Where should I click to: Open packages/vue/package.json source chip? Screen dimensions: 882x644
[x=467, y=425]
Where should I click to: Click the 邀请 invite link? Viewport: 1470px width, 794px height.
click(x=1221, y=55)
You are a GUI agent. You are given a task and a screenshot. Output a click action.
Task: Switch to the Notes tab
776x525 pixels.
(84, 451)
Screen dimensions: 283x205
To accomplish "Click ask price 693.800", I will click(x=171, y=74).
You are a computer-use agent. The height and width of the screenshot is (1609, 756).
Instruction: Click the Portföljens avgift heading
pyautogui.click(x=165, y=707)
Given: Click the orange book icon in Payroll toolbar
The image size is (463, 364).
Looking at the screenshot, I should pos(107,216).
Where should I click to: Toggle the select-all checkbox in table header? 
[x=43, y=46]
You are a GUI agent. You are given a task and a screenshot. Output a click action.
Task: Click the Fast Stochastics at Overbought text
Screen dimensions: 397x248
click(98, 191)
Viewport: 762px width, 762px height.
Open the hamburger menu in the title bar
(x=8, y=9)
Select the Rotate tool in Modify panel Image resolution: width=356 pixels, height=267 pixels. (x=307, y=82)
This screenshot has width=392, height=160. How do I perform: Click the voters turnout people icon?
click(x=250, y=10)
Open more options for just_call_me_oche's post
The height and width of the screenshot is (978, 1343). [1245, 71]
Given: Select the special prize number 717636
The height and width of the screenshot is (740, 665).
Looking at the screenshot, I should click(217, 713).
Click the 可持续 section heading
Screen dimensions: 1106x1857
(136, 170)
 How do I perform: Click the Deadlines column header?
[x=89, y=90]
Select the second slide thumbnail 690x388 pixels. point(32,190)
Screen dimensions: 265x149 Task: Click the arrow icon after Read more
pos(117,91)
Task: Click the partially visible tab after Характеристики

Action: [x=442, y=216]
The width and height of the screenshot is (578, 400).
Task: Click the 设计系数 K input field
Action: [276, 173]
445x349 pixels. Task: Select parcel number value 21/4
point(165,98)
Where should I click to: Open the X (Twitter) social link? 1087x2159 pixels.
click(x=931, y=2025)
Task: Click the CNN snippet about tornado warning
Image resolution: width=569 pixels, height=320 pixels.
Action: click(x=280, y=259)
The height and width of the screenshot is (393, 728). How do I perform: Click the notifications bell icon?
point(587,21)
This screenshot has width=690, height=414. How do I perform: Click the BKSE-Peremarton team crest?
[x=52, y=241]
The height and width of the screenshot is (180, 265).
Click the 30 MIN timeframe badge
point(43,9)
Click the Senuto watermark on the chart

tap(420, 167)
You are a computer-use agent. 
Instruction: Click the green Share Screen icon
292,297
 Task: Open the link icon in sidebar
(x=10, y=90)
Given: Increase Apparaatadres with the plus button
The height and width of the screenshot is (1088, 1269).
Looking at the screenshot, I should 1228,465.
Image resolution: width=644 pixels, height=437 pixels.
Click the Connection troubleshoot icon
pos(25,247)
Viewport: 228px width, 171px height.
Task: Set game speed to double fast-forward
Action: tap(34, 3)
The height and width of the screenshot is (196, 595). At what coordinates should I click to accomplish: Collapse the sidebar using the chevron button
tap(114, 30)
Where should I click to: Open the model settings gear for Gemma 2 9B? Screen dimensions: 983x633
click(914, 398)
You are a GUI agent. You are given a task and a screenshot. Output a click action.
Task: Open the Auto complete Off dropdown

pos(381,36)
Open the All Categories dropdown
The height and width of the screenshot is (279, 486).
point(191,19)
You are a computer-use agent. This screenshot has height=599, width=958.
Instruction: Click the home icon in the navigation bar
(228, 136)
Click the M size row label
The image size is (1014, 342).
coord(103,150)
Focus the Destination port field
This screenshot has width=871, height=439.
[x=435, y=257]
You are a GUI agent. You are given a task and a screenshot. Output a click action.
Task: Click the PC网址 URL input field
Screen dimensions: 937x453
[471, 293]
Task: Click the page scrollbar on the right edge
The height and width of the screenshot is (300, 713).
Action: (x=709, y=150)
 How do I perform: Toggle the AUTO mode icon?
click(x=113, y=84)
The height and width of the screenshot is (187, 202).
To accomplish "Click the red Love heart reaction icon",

*-*-*

■ EXERCISE BRIEF
Reproduce the entries so that each line reads exactly as it did before.

■ RESULT OF THE EXERCISE
Where should I click to: Open packages/vue/package.json source chip? Screen dimensions: 882x644
[x=467, y=425]
Where should I click to: Click the 邀请 invite link? Viewport: 1470px width, 794px height.
click(x=1221, y=55)
You are a GUI agent. You are given a task and a screenshot. Output a click action.
Task: Switch to the Notes tab
776x525 pixels.
(84, 451)
Screen dimensions: 283x205
To accomplish "Click ask price 693.800", I will click(x=171, y=74).
You are a computer-use agent. The height and width of the screenshot is (1609, 756).
Instruction: Click the Portföljens avgift heading
pyautogui.click(x=165, y=707)
Given: Click the orange book icon in Payroll toolbar
The image size is (463, 364).
Looking at the screenshot, I should pos(107,216).
Where should I click to: Toggle the select-all checkbox in table header? 
[x=43, y=46]
You are a GUI agent. You are given a task and a screenshot. Output a click action.
Task: Click the Fast Stochastics at Overbought text
Screen dimensions: 397x248
click(98, 191)
Viewport: 762px width, 762px height.
Open the hamburger menu in the title bar
(x=8, y=9)
Select the Rotate tool in Modify panel Image resolution: width=356 pixels, height=267 pixels. (x=307, y=82)
This screenshot has width=392, height=160. How do I perform: Click the voters turnout people icon?
click(x=250, y=10)
Open more options for just_call_me_oche's post
The height and width of the screenshot is (978, 1343). [1245, 71]
Given: Select the special prize number 717636
The height and width of the screenshot is (740, 665).
Looking at the screenshot, I should click(217, 713).
Click the 可持续 section heading
Screen dimensions: 1106x1857
(136, 170)
 How do I perform: Click the Deadlines column header?
[x=89, y=90]
Select the second slide thumbnail 690x388 pixels. point(32,190)
Screen dimensions: 265x149 Task: Click the arrow icon after Read more
pos(117,91)
Task: Click the partially visible tab after Характеристики

Action: [x=442, y=216]
The width and height of the screenshot is (578, 400).
Task: Click the 设计系数 K input field
Action: [276, 173]
445x349 pixels. Task: Select parcel number value 21/4
point(165,98)
Where should I click to: Open the X (Twitter) social link? 1087x2159 pixels.
click(x=931, y=2025)
Task: Click the CNN snippet about tornado warning
Image resolution: width=569 pixels, height=320 pixels.
Action: click(x=280, y=259)
The height and width of the screenshot is (393, 728). How do I perform: Click the notifications bell icon?
point(587,21)
This screenshot has width=690, height=414. How do I perform: Click the BKSE-Peremarton team crest?
[x=52, y=241]
The height and width of the screenshot is (180, 265).
Click the 30 MIN timeframe badge
point(43,9)
Click the Senuto watermark on the chart

tap(420, 167)
You are a computer-use agent. 
Instruction: Click the green Share Screen icon
292,297
 Task: Open the link icon in sidebar
(x=10, y=90)
Given: Increase Apparaatadres with the plus button
The height and width of the screenshot is (1088, 1269).
Looking at the screenshot, I should 1228,465.
Image resolution: width=644 pixels, height=437 pixels.
Click the Connection troubleshoot icon
pos(25,247)
Viewport: 228px width, 171px height.
Task: Set game speed to double fast-forward
Action: tap(34, 3)
The height and width of the screenshot is (196, 595). At what coordinates should I click to accomplish: Collapse the sidebar using the chevron button
tap(114, 30)
Where should I click to: Open the model settings gear for Gemma 2 9B? Screen dimensions: 983x633
click(914, 398)
You are a GUI agent. You are given a task and a screenshot. Output a click action.
Task: Open the Auto complete Off dropdown

pos(381,36)
Open the All Categories dropdown
The height and width of the screenshot is (279, 486).
point(191,19)
You are a computer-use agent. This screenshot has height=599, width=958.
Instruction: Click the home icon in the navigation bar
(228, 136)
Click the M size row label
The image size is (1014, 342).
coord(103,150)
Focus the Destination port field
This screenshot has width=871, height=439.
[x=435, y=257]
You are a GUI agent. You are given a task and a screenshot. Output a click action.
Task: Click the PC网址 URL input field
Screen dimensions: 937x453
[471, 293]
Task: Click the page scrollbar on the right edge
The height and width of the screenshot is (300, 713).
Action: (x=709, y=150)
 How do I perform: Toggle the AUTO mode icon?
click(x=113, y=84)
The height and width of the screenshot is (187, 202).
To accomplish "Click the red Love heart reaction icon",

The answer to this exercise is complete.